Mensaje de monseñor Andrés Stanovnik, arzobispo de Corrientes, para la Navidad 2010 (20 de diciembre de 2010)
La noticia más extraordinaria y desconcertante de todos los tiempos es esta: “el Verbo se hizo carne y habitó entre nosotros” (Jn 1,14). Es decir, la Palabra de Dios, esa “palabra eterna se ha hecho pequeña, tan pequeña como para estar en un pesebre. Se ha hecho niño para que la Palabra esté a nuestro alcance. Ahora, la Palabra no sólo se puede oír, no sólo tiene una voz, sino que tiene un rostro que podemos ver: Jesús de Nazaret” (Verbum Domini, 12). Nace Jesús, nace la vida: la tierra se ilumina desde el cielo –esa patria de donde proviene la palabra– que con sus ángeles reacciona exultante exclamando “¡Gloria a Dios en las alturas y paz en la tierra a los hombres amados por él!” (Lc 2,14).
A partir de esa noticia, todo cambia radicalmente: el sentido y el valor de la existencia humana se entienden cabalmente sólo desde Jesús. Si quitamos a Jesús de en medio, nos quedamos solos con nosotros mismos, en la oscuridad del universo individual y social. Y solos no podemos darnos la vida, ni producir esa luz que la ilumine y que le dé sentido. Pensemos en Vanessa, aquella niña de 3 años, atrapada en un pozo, hundida en la oscuridad, con recursos limitados e insuficientes para sobrevivir por sí misma. Su estado representa, por una parte, la impotencia de la condición humana para salvarse por sí misma; pero por otra, revela la maravillosa capacidad que tiene el ser humano de abrirse y escuchar la voz que le viene “de lo alto”: esa voz familiar y salvadora que le va indicando con vigor y ternura los pasos que debe dar para salvarse, para tener vida en plenitud.
La que prestó oído a la voz que le vino de lo alto, siguió atenta a sus indicaciones y le entregó todo su ser, fue María de Nazaret. La joven obediente a la Palabra de Dios, abierta a la vida, valiente para enfrentar las dificultades e incomprensiones del medio, acompañada por José, el joven justo y bueno, abrió las “puertas de la tierra” para que el Verbo se hiciera carne en ella y por medio de ella “el cielo habitara” entre los hombres. Desde aquel momento, la alegría más honda que experimenta el ser humano es descubrir que la vida naciente es un don de Dios, que le pertenece a él y que él decide compartirla amorosamente con el hombre.

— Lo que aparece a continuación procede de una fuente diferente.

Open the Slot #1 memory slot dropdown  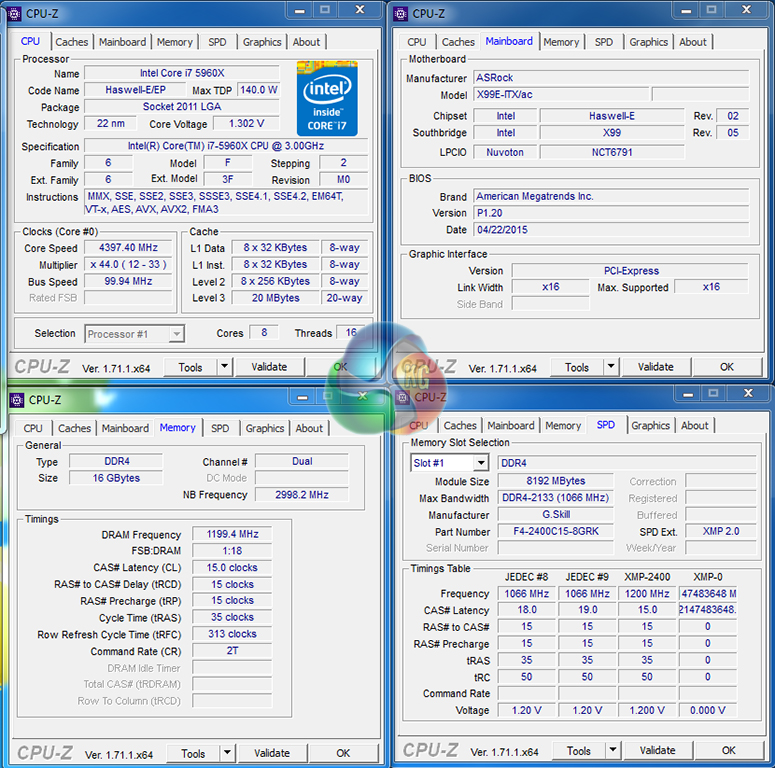(480, 463)
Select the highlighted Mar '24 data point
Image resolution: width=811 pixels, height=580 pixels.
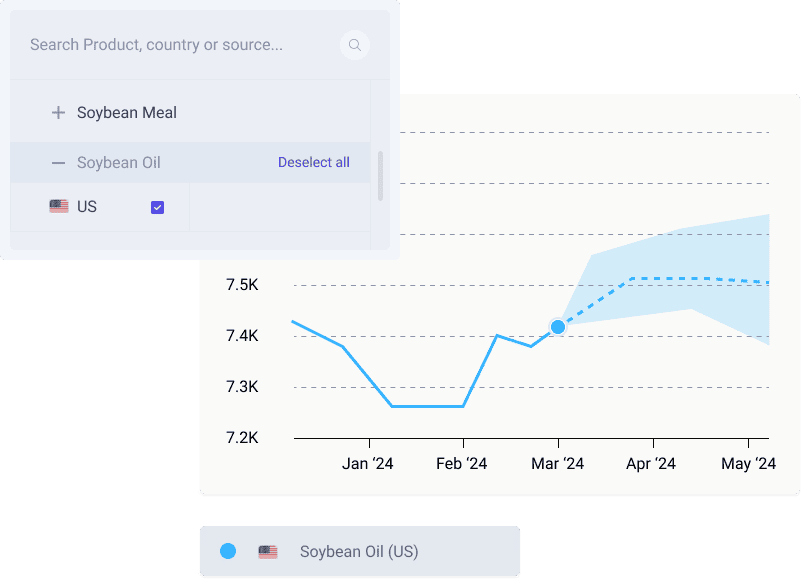557,326
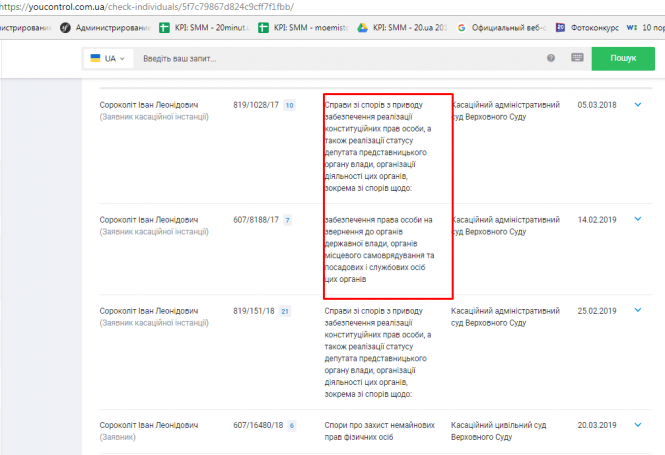The width and height of the screenshot is (665, 455).
Task: Open the on-screen keyboard icon
Action: coord(577,59)
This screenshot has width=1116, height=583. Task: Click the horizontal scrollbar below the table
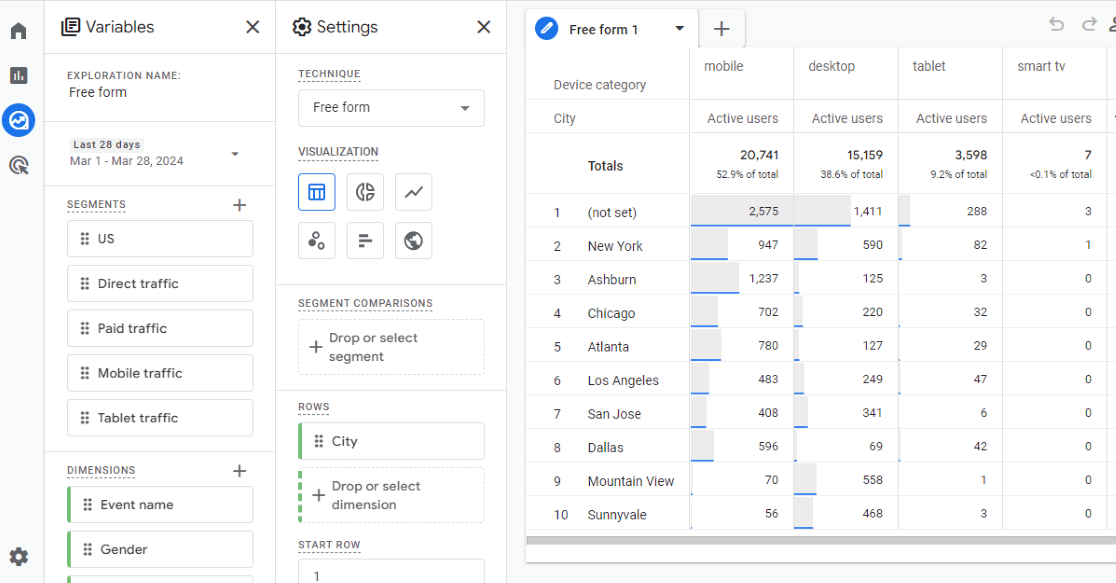coord(820,541)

La vida naciente es siempre consecuencia de un acontecimiento relacional, nunca es un hecho meramente individual. Por eso, la responsabilidad de la vida humana en todas sus manifestaciones es una cuestión esencialmente interpersonal y social, y en ningún caso puede dejarse librada sólo al criterio individual. La luz de la fe acompaña el argumento de la razón y la ilumina aún más, cuando nos revela que Dios establece una alianza de amor con el hombre, que esa alianza llega a su plenitud en Jesucristo, en quien la vida humana alcanza su máxima belleza y plenitud.

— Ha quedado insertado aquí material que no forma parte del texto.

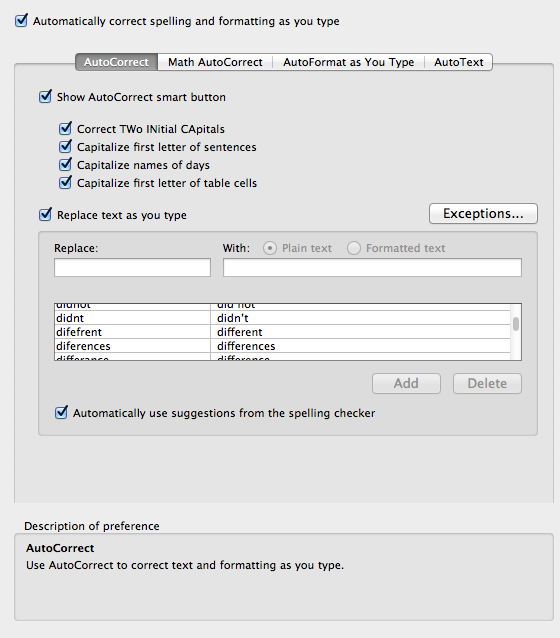Viewport: 560px width, 638px height.
Task: Select the AutoText tab
Action: coord(458,62)
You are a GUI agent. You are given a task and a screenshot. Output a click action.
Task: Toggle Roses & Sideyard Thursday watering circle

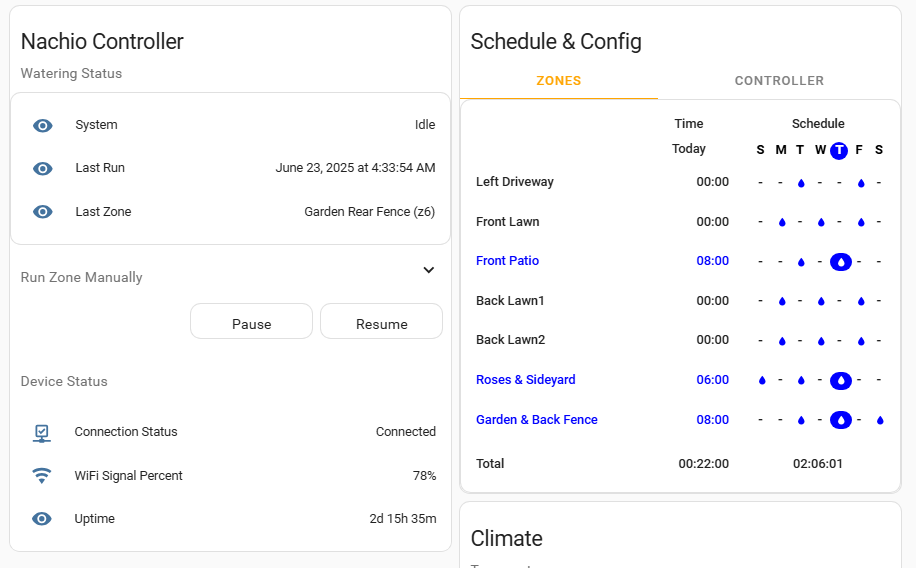[x=840, y=380]
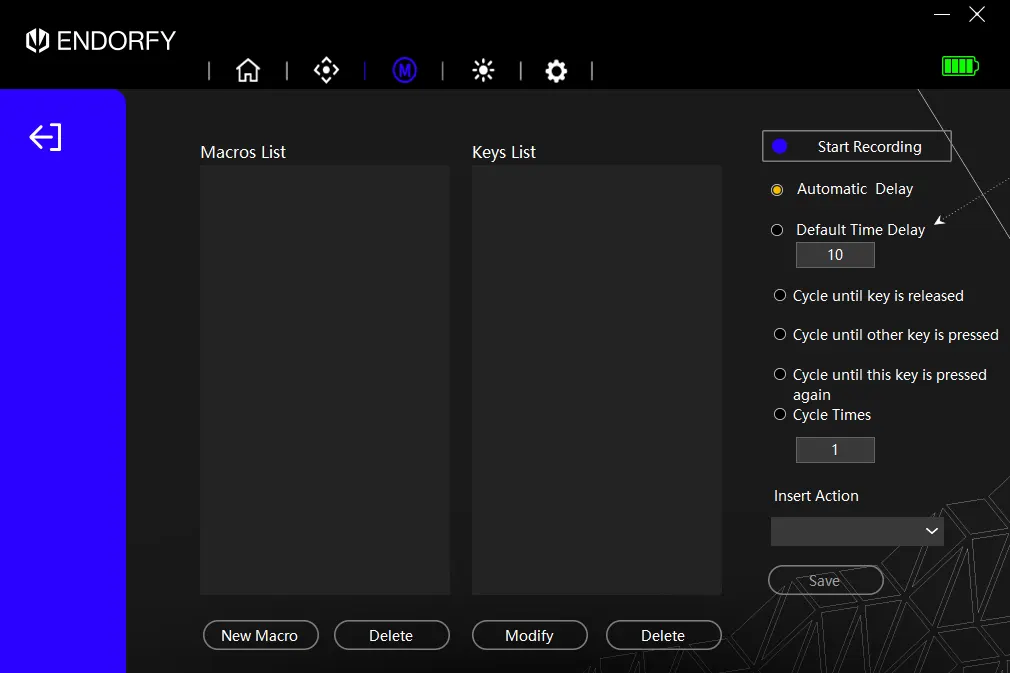
Task: Select Cycle until key is released
Action: click(780, 296)
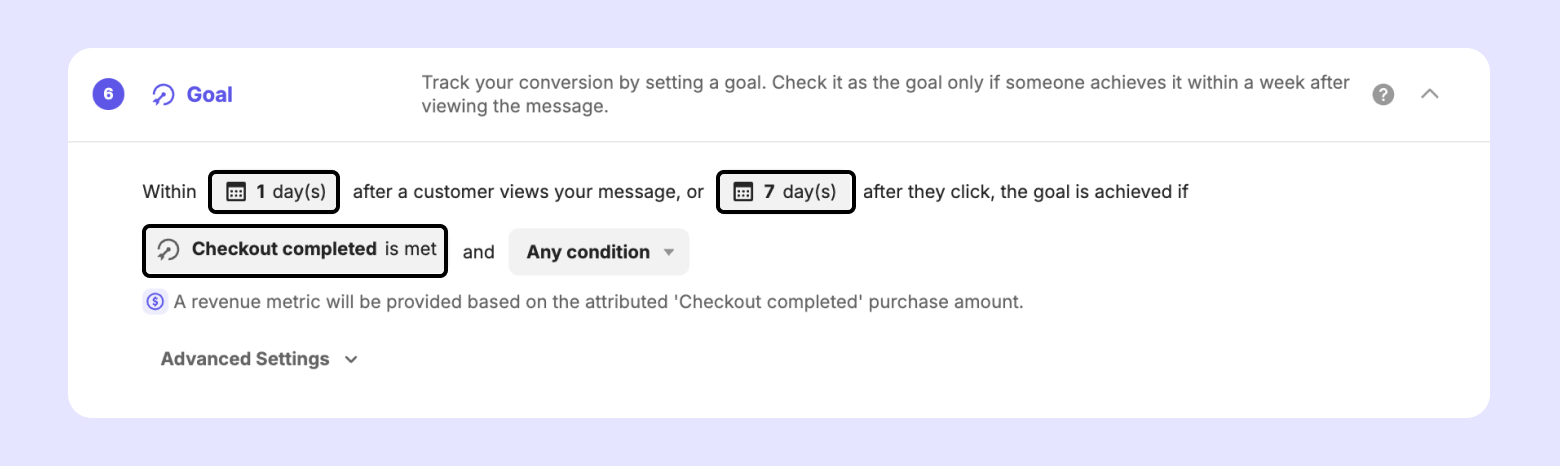Click the calendar icon in the 7 day(s) field
The width and height of the screenshot is (1560, 466).
pos(743,192)
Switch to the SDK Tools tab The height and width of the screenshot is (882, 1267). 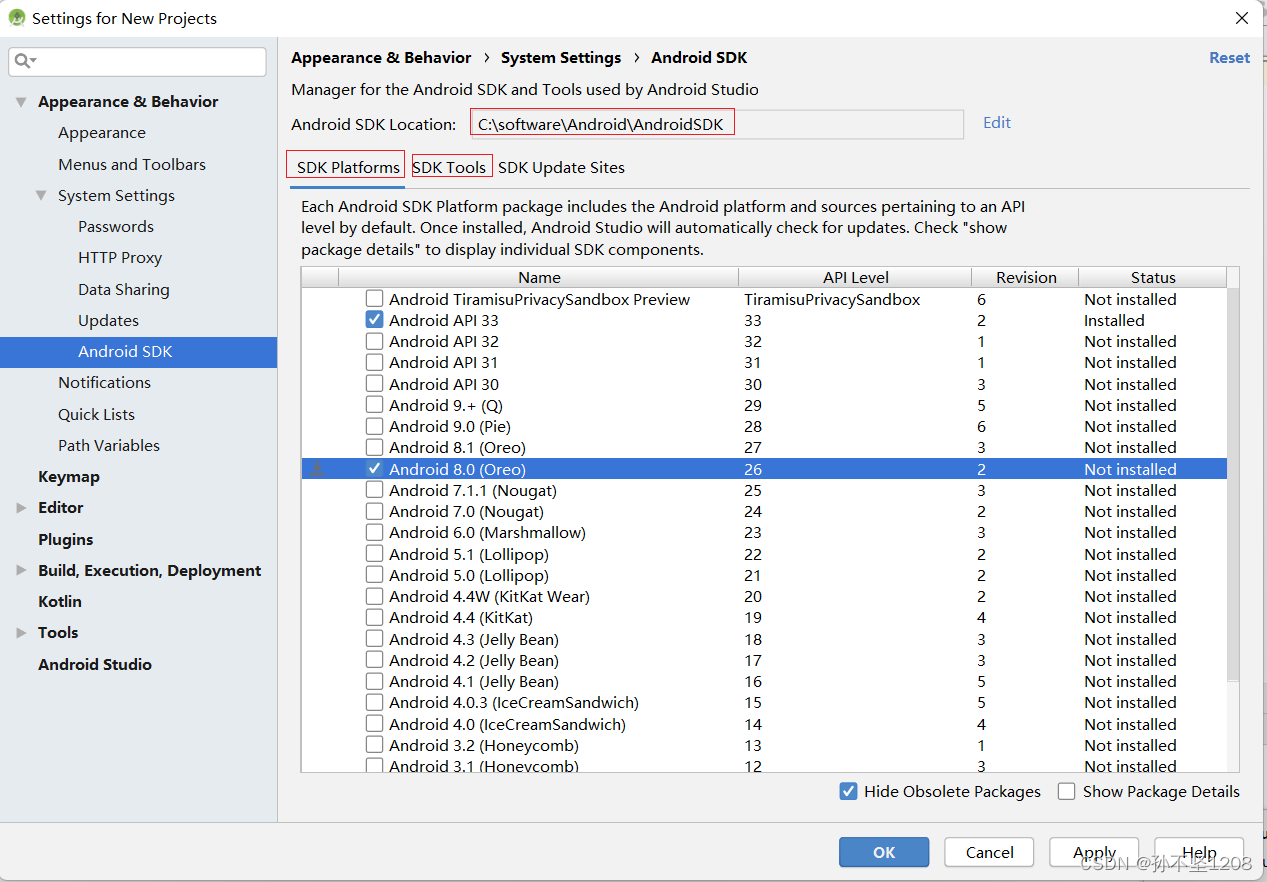(449, 167)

“Por eso, como pastores y ciudadanos, queremos reafirmar, en este camino del Bicentenario y de modo especial durante el 2011, la necesidad imperiosa de priorizar en nuestra patria el derecho a la vida en todas sus manifestaciones, poniendo especial atención en los niños por nacer, como en nuestros hermanos que crecen en la pobreza y marginalidad”, dijimos al proponer el año 2011 como el Año de la Vida.
Celebremos con júbilo el nacimiento de Jesús, porque con él nace la vida. “La noticia gozosa de este anuncio –nos recuerda el apóstol Juan– se nos ha dado para que nuestra alegría sea completa” (1Jn 1,4). (Verbum Domini, 123).
Mons. Andrés Stanovnik, arzobispo de Corrientes
Corrientes, 20 de diciembre de 2010.